3.  So, by that rather long-winded route, I come to an accord with Karen
May.  We have to be prepared to promote worker ownership as THE alternative
to destructive globalisation of competition, under which the poorest and
most exploited can labor in hope of inheriting the dirtiest, least paid and
least protected jobs.  We can also persuade the corporation that it needs to
ensure its dynasty for the ages to come through a new kind of 'open door
policy'.  Not one that leads onto the street for those that do not share the
company culture ("Are YOU a Wal-Mart Person?"); but one that leads from the
workplace to the boardroom - AND back again!  The corporation must become a
community owned economic AND socio-cultural organisation, or it will have to
buck the trend for as long as it can hold out.  There's a real job there for
the few of us who think we see where it should be headed.

4.  As to micro-finance, I strongly agree that there are opportunities there
to encourage growth of exemplary organisations.  But the past efforts of the
IMF and World Bank do not suggest that they are well equipped to act as the
agencies of that kind of transformation without root and branch reform.
Their record is in preparing the ground for multinational capital to run
riot in the Third World and for that they've done a remarkable job.

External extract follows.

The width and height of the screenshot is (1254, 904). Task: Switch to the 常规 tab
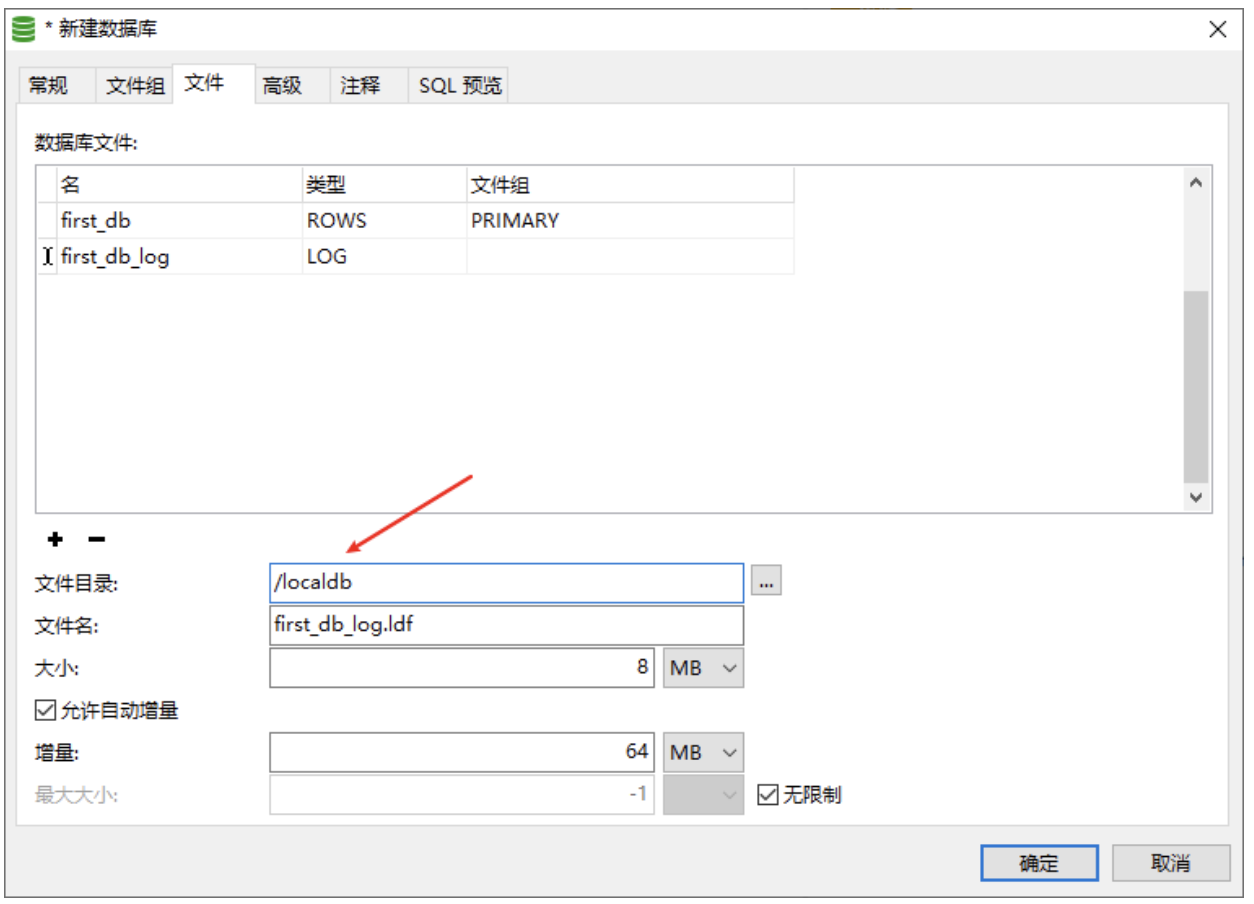pyautogui.click(x=48, y=86)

There's a crossroads at the entry to Ahmedabad in middle India with five
water standpipes, around which are encamped some 200 families, living in
various kinds of shelter - from cardboard and tin, up to hardened mud and
the odd brick or two.  The standpipes were courtesy of an external NGO aid
program some years back.  Aid too supplied the money with which each of the
200 or so shacks equipped itself with a little furnace and anvil.  The
kids - and there are many - are fully occupied finding fuel for the furnace
for which they must venture ever further afield, of course.  Mum typically
oversees the fuel collection and operates the bellows at the fire.  Dad
squats from dawn to dusk at the anvil hammering small pieces of iron into
specially twisted shapes as fast as he can.  Twice a day an overseer comes
round with a large handcart (its probably motorised by now for efficiency -
this was all four years ago).  He inspects the twisted pieces of metal and
rejects a depressingly large number.  He takes the rest and marks the number
off on a control sheet.  He drops off some more flat pieces of metal and
moves on.  The pieces of twisted metal find their way to a large local parts
supplier to the motor industry.

That's the bottom end (and I do mean that in every sense of the word) of
globalisation and the 'aid chain'.

On the other hand, there is also in Ahmedabad a wonderful organisation
called the Self Employed Women's Association (SEWA).  Formed of the Ghandian
tradition, it is founded on the principles of cooperativism and self-help,
but is not above receiving a bit of aid from the outside world when it comes
without strings.  Under the watchful eye and inspiring leadership of Sister
Ela Bhatt, the group has organised people such as the paper pickers (those
who pick up paper from the streets, sort it and sell it on to a scrap
merchant), bidi rollers, rag pickers, water carriers, hod carriers and
others into a cohesive social force that now boasts its own public market,
housing cooperative, credit bank, day-care service and so on.  The group has
changed also the working lives of its members by arranging collection of
office waste paper direct from source, negotiating rates with big growers of
tobacco for the bidi rollers, taking care of the kids while Mum and Gran get
on with earning money for the family...  The group is run on democratic
lines and members decide what should be prioritised next and what should
happen to any funds received or earned.  Previous 'untouchables' have
emerged as powerful spokeswomen for their group.  Kids without hope of a
future have been educated.  A whole community has been given dignity in the
face of despair.

There's a world of difference between these two kinds of aid.  Let's just be
sure we keep our reality spectacles on when we view the works of the
multinational and multilateral givers of aid.

As I said above - a real job to be done out there.  Let's get to it!